◆ TASK MATERIAL ◆
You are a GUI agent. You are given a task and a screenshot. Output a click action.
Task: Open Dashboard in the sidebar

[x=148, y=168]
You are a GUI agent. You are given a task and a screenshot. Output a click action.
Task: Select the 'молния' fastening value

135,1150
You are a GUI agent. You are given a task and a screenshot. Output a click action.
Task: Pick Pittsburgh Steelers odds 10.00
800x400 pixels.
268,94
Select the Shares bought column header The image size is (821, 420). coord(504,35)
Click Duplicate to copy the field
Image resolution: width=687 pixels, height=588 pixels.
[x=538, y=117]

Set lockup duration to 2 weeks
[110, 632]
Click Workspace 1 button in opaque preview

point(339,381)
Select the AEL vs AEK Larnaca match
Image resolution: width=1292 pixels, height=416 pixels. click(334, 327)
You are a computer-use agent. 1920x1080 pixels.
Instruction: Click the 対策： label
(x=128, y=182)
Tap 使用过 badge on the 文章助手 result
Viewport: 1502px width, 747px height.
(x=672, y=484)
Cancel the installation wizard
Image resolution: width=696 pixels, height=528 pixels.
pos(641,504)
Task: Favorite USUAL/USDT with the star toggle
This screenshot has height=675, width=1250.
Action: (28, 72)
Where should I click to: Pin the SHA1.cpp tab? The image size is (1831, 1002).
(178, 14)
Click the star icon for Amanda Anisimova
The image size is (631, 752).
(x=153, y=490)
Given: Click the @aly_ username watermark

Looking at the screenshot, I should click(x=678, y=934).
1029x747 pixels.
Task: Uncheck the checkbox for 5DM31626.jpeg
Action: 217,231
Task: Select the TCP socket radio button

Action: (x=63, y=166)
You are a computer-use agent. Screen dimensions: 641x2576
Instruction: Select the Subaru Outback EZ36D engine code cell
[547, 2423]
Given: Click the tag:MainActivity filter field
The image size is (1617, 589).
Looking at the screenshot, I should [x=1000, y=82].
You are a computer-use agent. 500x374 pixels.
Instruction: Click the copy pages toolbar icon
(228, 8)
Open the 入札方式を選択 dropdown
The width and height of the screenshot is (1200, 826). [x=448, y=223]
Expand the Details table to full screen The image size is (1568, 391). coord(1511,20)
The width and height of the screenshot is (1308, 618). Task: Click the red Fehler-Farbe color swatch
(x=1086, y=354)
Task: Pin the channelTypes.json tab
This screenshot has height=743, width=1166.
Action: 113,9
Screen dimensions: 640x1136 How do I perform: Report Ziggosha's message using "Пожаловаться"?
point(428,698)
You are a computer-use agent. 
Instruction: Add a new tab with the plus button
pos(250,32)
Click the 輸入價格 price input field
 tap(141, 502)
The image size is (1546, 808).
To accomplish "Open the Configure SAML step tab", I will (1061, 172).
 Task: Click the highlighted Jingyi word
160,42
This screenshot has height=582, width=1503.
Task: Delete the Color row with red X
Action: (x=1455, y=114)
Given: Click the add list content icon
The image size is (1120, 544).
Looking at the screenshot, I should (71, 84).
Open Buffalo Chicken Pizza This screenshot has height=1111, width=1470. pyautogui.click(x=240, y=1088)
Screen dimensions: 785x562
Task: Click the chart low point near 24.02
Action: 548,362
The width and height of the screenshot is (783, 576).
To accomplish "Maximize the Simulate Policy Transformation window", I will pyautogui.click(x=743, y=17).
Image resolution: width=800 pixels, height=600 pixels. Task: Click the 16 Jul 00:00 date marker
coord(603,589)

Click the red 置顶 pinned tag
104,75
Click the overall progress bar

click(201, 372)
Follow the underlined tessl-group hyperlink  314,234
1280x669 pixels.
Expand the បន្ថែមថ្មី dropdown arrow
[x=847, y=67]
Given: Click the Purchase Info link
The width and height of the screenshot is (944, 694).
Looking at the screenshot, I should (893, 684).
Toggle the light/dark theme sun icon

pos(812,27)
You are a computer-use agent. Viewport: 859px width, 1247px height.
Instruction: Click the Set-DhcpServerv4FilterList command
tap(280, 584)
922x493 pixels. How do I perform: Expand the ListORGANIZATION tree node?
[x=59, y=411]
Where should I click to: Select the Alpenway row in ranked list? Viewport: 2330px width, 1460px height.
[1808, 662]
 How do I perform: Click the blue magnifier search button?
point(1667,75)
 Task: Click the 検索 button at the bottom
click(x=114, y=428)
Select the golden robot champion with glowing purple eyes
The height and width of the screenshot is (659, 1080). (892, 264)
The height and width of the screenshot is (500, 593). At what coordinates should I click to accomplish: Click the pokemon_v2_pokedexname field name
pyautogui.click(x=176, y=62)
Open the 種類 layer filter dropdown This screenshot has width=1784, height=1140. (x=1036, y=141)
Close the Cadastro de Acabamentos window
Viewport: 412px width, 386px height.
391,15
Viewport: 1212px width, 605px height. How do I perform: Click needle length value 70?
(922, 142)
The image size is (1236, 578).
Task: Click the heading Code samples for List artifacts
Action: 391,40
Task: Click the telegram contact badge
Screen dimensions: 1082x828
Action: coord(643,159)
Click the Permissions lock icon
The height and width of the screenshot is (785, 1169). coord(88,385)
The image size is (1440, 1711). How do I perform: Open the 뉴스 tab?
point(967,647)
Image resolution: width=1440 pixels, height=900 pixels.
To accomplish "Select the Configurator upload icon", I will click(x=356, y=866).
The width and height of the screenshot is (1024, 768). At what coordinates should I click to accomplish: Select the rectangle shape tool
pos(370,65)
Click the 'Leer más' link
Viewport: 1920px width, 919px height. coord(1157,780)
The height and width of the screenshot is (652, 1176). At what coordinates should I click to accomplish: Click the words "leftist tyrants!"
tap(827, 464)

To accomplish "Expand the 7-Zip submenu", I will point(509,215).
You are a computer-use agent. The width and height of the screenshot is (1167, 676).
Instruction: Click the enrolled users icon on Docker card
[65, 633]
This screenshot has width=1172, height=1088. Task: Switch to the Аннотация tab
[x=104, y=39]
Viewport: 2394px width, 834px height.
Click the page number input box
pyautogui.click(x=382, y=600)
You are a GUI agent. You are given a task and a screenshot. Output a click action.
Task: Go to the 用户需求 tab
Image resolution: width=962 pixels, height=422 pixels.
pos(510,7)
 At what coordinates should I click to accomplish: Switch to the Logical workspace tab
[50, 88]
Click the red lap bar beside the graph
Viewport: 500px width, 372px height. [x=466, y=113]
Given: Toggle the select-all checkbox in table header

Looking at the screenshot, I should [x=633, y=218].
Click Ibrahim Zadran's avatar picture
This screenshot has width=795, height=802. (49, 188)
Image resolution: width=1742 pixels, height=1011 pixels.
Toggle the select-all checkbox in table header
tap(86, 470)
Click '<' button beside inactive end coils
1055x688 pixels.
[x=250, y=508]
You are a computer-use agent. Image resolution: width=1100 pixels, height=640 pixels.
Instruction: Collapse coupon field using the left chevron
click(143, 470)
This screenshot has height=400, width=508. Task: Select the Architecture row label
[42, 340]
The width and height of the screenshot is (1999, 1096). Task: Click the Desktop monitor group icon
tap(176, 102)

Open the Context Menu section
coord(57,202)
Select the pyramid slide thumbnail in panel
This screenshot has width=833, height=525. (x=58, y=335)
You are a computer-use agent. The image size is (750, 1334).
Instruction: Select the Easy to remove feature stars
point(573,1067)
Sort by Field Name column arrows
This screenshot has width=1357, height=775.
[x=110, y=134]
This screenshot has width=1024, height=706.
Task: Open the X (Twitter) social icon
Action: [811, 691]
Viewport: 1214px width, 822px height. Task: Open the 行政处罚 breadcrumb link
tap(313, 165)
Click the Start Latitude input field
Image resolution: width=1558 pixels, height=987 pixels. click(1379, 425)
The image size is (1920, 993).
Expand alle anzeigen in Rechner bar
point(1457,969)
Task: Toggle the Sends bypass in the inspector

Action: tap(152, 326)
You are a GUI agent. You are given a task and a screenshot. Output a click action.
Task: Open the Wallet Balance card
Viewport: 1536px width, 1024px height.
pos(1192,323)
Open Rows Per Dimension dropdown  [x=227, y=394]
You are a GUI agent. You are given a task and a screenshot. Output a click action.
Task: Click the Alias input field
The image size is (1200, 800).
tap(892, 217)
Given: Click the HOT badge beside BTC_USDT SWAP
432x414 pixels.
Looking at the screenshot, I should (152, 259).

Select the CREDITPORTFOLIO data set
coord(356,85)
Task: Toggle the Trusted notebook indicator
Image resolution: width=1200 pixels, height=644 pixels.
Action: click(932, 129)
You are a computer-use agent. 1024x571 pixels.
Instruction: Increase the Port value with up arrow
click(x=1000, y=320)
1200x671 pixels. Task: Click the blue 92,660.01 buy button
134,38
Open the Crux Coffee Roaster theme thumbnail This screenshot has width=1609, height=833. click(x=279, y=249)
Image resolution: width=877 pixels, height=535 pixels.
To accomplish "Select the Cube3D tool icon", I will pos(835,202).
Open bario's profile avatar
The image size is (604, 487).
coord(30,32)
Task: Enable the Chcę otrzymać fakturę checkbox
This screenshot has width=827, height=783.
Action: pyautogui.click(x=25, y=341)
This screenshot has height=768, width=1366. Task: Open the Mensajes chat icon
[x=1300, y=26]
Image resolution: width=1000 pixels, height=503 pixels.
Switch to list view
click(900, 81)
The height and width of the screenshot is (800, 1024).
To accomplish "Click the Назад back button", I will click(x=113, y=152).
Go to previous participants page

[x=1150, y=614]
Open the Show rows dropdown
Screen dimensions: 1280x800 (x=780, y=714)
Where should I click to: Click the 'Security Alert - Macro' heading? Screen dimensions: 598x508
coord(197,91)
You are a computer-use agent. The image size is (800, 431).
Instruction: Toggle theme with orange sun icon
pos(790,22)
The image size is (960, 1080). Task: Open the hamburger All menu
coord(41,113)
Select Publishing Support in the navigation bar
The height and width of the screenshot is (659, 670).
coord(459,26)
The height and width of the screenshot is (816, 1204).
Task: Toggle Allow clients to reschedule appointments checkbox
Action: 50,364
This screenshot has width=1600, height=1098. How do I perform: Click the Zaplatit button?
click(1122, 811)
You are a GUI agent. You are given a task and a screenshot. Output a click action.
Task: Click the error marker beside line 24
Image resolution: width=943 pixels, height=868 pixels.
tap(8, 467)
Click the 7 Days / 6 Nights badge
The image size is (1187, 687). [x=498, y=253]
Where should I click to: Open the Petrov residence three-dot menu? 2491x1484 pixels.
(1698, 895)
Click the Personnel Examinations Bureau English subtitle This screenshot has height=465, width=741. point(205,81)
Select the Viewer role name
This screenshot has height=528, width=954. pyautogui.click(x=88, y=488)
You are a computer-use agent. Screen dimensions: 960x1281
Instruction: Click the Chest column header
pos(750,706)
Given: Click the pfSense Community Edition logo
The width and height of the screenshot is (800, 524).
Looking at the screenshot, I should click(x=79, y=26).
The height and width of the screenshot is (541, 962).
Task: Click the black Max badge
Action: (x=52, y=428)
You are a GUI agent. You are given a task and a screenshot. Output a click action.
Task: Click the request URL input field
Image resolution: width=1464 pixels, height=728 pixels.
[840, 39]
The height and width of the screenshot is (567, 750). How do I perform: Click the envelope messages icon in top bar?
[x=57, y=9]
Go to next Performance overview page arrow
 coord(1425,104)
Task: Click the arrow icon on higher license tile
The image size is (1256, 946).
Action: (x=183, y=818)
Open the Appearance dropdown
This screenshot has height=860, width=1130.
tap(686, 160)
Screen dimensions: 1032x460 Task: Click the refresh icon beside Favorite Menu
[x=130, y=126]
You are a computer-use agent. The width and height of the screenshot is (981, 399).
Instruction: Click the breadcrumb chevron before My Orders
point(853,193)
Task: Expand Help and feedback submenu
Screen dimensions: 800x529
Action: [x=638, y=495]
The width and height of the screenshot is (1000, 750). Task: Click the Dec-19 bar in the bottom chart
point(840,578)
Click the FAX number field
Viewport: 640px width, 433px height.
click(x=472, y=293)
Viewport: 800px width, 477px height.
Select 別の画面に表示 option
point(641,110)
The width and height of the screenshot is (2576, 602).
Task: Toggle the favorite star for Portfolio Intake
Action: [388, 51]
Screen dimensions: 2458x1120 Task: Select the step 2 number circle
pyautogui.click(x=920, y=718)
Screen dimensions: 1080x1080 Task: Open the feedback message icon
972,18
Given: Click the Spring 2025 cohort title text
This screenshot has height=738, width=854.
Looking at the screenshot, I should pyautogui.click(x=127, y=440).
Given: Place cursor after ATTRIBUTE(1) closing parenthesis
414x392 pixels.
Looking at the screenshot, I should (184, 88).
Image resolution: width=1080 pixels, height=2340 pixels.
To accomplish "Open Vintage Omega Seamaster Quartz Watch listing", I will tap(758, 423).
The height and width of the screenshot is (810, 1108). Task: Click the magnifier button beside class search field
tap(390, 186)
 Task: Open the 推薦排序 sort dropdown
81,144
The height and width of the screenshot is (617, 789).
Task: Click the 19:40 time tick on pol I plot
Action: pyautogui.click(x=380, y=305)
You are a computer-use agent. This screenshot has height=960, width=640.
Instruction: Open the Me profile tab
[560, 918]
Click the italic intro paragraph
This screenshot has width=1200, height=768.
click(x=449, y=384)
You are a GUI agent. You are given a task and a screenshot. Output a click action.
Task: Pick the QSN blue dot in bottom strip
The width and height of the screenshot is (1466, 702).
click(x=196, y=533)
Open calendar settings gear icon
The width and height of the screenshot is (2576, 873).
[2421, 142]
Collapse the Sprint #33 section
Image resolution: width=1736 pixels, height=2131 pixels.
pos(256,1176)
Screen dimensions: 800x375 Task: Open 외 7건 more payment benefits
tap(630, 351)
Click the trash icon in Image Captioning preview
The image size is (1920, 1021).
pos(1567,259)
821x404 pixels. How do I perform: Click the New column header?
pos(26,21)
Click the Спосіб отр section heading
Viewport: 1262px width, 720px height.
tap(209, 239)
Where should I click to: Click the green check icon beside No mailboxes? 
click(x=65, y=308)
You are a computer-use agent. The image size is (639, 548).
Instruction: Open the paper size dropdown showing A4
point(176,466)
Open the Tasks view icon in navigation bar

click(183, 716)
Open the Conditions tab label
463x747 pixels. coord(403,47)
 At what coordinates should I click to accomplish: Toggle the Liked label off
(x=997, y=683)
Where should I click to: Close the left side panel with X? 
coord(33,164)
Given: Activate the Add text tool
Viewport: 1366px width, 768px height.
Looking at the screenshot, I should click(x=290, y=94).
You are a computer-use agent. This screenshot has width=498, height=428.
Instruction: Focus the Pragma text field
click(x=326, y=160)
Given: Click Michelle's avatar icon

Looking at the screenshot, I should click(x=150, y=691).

◆ WORK TASK ◆
Set down, exactly as they appear above, all lines from the one that has "Select the Shares" down to the one that has "Task: Favorite USUAL/USDT", including those two and no others.

◆ RESPONSE TO THE TASK ◆
Select the Shares bought column header The image size is (821, 420). coord(504,35)
Click Duplicate to copy the field
Image resolution: width=687 pixels, height=588 pixels.
[x=538, y=117]

Set lockup duration to 2 weeks
[110, 632]
Click Workspace 1 button in opaque preview

point(339,381)
Select the AEL vs AEK Larnaca match
Image resolution: width=1292 pixels, height=416 pixels. click(334, 327)
You are a computer-use agent. 1920x1080 pixels.
Instruction: Click the 対策： label
(x=128, y=182)
Tap 使用过 badge on the 文章助手 result
Viewport: 1502px width, 747px height.
(x=672, y=484)
Cancel the installation wizard
Image resolution: width=696 pixels, height=528 pixels.
pos(641,504)
Task: Favorite USUAL/USDT with the star toggle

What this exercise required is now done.